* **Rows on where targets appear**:
::::::::::

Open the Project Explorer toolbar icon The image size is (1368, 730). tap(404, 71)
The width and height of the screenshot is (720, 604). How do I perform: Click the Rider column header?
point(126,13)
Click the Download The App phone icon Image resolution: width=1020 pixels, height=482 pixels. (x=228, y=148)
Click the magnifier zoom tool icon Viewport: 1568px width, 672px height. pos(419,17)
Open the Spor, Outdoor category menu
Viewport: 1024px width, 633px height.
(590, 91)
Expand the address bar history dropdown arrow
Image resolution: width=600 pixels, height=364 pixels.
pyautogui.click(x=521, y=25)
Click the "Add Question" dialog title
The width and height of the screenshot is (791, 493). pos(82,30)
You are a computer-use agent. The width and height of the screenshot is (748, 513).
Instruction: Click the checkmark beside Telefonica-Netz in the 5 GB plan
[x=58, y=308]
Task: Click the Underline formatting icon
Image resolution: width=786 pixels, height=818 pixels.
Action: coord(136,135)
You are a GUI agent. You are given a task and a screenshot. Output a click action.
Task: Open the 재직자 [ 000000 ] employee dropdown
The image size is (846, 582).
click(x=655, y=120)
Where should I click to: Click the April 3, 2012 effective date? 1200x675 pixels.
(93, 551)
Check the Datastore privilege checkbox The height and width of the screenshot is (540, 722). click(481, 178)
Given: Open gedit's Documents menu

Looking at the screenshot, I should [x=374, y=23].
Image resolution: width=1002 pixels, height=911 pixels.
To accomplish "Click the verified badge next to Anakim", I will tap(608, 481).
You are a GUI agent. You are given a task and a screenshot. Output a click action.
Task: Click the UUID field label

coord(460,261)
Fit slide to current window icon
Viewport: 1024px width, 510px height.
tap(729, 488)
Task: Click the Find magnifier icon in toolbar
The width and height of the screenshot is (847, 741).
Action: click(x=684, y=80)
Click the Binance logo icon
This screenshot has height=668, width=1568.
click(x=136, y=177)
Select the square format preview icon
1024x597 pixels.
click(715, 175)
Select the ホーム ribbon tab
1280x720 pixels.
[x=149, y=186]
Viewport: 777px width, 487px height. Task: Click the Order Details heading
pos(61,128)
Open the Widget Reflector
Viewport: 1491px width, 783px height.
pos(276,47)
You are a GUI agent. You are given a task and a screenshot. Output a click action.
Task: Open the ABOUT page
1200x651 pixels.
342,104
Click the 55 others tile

::::::::::

Could you repeat the items starting with the line containing "Click the Download" and going on through the line containing "click(x=655, y=120)", both included, with nothing changed?

* **Written solution**:
Click the Download The App phone icon Image resolution: width=1020 pixels, height=482 pixels. (x=228, y=148)
Click the magnifier zoom tool icon Viewport: 1568px width, 672px height. pos(419,17)
Open the Spor, Outdoor category menu
Viewport: 1024px width, 633px height.
(590, 91)
Expand the address bar history dropdown arrow
Image resolution: width=600 pixels, height=364 pixels.
pyautogui.click(x=521, y=25)
Click the "Add Question" dialog title
The width and height of the screenshot is (791, 493). pos(82,30)
You are a computer-use agent. The width and height of the screenshot is (748, 513).
Instruction: Click the checkmark beside Telefonica-Netz in the 5 GB plan
[x=58, y=308]
Task: Click the Underline formatting icon
Image resolution: width=786 pixels, height=818 pixels.
Action: coord(136,135)
You are a GUI agent. You are given a task and a screenshot. Output a click action.
Task: Open the 재직자 [ 000000 ] employee dropdown
The image size is (846, 582).
click(x=655, y=120)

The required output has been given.